=== DATA PROVIDED ===
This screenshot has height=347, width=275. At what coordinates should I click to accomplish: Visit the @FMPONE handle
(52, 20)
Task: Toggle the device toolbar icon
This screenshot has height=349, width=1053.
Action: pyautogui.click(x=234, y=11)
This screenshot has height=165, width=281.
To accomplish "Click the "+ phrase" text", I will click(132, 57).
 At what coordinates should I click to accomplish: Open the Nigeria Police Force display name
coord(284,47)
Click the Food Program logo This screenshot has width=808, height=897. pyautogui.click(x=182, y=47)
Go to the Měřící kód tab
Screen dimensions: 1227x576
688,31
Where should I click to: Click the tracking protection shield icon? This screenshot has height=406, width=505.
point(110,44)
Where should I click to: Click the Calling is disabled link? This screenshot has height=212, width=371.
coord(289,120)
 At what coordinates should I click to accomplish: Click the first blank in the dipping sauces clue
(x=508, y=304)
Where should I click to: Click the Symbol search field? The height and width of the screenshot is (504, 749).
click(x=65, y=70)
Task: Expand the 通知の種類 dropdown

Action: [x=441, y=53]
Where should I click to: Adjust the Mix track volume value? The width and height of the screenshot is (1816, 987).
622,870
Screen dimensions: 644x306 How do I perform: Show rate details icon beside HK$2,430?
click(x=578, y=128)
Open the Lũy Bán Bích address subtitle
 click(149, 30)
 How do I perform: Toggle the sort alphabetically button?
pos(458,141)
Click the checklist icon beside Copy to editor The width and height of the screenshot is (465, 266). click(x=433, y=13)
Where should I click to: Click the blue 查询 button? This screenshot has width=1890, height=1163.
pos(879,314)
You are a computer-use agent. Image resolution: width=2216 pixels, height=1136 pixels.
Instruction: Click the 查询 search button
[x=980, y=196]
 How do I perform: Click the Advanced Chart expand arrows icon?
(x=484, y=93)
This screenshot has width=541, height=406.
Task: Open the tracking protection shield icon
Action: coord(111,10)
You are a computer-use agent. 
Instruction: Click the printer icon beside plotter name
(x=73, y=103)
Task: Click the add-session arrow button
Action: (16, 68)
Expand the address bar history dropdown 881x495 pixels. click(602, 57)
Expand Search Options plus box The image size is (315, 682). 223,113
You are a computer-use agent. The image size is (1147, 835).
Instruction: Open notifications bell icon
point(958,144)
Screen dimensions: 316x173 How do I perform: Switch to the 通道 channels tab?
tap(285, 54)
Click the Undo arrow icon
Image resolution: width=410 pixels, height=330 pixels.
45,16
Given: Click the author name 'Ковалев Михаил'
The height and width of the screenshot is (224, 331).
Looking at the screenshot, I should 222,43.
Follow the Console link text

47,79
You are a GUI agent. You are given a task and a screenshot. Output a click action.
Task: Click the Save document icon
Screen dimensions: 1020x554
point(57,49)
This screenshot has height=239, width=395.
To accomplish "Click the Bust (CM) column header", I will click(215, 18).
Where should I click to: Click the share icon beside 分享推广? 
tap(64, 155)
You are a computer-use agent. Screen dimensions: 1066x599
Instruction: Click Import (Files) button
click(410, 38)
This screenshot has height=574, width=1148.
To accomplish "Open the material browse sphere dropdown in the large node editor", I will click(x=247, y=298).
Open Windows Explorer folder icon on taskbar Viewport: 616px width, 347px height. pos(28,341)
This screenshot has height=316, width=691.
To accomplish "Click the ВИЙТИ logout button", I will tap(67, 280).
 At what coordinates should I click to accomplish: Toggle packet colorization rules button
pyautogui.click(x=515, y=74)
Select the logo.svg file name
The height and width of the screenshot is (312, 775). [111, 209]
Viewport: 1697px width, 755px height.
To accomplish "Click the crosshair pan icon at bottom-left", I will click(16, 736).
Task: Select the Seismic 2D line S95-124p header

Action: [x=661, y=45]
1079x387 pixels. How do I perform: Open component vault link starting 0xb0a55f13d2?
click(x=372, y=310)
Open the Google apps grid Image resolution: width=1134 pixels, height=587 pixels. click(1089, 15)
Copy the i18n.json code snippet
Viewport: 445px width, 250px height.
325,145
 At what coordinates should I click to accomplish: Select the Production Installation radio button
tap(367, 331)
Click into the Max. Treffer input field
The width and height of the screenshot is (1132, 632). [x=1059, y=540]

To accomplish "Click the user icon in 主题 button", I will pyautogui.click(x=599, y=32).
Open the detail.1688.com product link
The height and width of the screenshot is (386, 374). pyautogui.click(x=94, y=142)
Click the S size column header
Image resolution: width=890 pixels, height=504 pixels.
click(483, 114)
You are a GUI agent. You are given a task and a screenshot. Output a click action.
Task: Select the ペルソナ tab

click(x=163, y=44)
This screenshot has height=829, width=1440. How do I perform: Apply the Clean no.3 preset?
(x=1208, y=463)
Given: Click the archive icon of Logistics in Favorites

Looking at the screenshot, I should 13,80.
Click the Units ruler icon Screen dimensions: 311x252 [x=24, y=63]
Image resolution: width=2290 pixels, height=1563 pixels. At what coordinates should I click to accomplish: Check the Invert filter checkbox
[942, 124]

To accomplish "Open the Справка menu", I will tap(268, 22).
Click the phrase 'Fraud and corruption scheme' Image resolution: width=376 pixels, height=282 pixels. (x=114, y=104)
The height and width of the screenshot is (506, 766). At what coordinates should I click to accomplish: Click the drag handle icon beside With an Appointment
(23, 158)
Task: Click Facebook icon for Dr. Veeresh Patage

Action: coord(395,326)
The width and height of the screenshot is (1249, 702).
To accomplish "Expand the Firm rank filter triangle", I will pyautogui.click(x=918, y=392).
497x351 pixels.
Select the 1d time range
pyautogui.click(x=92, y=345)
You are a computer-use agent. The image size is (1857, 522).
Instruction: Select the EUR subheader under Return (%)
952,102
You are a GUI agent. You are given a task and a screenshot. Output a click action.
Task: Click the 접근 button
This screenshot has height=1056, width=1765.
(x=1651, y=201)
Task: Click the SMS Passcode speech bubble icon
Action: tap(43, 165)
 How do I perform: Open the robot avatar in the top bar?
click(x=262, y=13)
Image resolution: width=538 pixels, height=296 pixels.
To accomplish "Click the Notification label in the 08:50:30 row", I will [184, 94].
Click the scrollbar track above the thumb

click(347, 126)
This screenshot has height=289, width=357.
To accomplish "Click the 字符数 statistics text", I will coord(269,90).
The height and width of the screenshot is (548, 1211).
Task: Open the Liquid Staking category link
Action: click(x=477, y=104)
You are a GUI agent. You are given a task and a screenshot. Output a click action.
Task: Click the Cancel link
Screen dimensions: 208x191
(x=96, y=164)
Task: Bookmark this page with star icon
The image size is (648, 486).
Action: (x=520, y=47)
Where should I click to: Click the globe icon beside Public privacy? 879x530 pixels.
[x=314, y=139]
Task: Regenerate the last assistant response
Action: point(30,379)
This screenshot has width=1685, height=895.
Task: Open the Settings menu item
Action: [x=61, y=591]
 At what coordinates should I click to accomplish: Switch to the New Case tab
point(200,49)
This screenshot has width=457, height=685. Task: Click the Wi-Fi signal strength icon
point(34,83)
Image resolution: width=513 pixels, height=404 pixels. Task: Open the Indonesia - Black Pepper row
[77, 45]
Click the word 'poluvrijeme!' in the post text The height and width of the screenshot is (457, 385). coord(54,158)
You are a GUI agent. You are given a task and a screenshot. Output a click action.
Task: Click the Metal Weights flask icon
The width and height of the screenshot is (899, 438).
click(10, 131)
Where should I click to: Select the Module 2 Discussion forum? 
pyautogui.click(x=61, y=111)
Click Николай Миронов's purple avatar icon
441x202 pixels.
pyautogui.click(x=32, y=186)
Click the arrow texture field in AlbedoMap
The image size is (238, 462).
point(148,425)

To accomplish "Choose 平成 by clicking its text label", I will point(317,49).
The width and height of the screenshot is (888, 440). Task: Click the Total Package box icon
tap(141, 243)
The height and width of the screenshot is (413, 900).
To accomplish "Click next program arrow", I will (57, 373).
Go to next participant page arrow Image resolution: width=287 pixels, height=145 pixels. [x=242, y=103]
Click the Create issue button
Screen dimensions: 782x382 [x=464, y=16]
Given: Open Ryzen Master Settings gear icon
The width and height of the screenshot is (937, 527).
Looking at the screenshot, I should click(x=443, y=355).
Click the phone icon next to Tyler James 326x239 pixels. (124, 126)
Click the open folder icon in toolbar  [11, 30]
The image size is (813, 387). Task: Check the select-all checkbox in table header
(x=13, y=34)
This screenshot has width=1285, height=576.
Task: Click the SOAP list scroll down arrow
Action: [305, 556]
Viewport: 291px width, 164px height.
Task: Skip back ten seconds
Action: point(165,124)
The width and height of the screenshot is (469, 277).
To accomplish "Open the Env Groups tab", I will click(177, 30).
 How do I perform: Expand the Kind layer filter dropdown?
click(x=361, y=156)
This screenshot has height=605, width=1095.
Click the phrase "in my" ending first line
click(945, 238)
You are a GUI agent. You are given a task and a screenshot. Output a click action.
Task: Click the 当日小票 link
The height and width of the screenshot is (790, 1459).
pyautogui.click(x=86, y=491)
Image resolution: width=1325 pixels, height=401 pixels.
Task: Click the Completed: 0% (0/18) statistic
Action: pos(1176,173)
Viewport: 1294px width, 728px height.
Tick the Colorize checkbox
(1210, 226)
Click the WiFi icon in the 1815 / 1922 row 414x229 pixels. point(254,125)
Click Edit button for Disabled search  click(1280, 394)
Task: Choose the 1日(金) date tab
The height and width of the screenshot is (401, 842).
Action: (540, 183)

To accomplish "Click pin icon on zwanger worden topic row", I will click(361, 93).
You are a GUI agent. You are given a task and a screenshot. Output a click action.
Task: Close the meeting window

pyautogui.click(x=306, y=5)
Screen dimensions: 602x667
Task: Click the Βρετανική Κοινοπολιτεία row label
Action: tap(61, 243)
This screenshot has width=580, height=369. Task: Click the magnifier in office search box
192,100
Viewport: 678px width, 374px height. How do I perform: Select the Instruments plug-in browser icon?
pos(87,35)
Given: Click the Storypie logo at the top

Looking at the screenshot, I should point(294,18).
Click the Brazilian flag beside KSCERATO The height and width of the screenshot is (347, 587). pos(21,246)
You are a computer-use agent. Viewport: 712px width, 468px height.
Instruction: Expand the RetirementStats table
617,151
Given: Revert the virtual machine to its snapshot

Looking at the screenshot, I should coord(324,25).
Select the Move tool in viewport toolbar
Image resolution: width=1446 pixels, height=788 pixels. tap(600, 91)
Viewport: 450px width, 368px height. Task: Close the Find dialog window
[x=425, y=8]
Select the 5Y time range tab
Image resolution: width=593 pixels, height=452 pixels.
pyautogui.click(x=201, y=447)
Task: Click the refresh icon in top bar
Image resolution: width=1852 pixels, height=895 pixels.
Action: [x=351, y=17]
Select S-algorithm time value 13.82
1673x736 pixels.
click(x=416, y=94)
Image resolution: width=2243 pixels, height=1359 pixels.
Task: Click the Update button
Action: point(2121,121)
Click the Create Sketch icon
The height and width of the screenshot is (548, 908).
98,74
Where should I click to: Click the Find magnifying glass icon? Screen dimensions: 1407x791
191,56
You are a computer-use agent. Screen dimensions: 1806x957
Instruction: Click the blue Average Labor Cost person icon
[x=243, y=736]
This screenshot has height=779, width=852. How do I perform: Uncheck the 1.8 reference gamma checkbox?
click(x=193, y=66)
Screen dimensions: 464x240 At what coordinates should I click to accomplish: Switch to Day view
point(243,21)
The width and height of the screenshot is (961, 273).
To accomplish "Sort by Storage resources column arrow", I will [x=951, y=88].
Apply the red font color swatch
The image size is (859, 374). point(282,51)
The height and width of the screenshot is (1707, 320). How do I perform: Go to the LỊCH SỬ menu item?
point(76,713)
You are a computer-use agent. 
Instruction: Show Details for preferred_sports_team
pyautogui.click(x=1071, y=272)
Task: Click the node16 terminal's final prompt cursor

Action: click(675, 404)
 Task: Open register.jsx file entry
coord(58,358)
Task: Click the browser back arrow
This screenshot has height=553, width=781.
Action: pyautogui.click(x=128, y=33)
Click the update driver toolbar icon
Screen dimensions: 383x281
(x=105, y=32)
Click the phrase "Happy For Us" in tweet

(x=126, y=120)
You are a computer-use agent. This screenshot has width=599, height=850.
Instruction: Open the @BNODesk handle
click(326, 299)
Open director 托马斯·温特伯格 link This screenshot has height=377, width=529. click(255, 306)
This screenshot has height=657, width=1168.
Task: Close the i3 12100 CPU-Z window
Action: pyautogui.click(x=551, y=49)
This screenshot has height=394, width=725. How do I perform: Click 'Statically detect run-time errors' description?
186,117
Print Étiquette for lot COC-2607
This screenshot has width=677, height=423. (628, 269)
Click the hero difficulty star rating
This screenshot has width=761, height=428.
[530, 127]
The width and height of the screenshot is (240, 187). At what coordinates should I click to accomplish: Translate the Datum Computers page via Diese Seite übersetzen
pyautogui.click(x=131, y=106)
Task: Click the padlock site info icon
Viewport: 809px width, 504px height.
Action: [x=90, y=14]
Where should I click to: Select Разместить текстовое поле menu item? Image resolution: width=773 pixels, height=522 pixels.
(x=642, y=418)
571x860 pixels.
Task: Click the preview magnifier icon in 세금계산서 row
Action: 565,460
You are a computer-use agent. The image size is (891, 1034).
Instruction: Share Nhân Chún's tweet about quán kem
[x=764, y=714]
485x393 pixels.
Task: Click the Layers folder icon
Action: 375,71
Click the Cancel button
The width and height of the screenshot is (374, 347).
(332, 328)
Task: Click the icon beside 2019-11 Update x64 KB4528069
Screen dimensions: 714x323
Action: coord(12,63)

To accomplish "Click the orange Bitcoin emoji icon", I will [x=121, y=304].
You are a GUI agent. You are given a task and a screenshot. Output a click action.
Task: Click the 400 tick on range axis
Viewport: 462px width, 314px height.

=== PROMPT ===
Starting at the line containing "Click the phone" and stopping after the line containing "Click the open", rewrite those lines with "email" in place of "phone" and nothing else changed.

=== ANSWER TO THIS EXERCISE ===
Click the email icon next to Tyler James 326x239 pixels. (124, 126)
Click the open folder icon in toolbar  [11, 30]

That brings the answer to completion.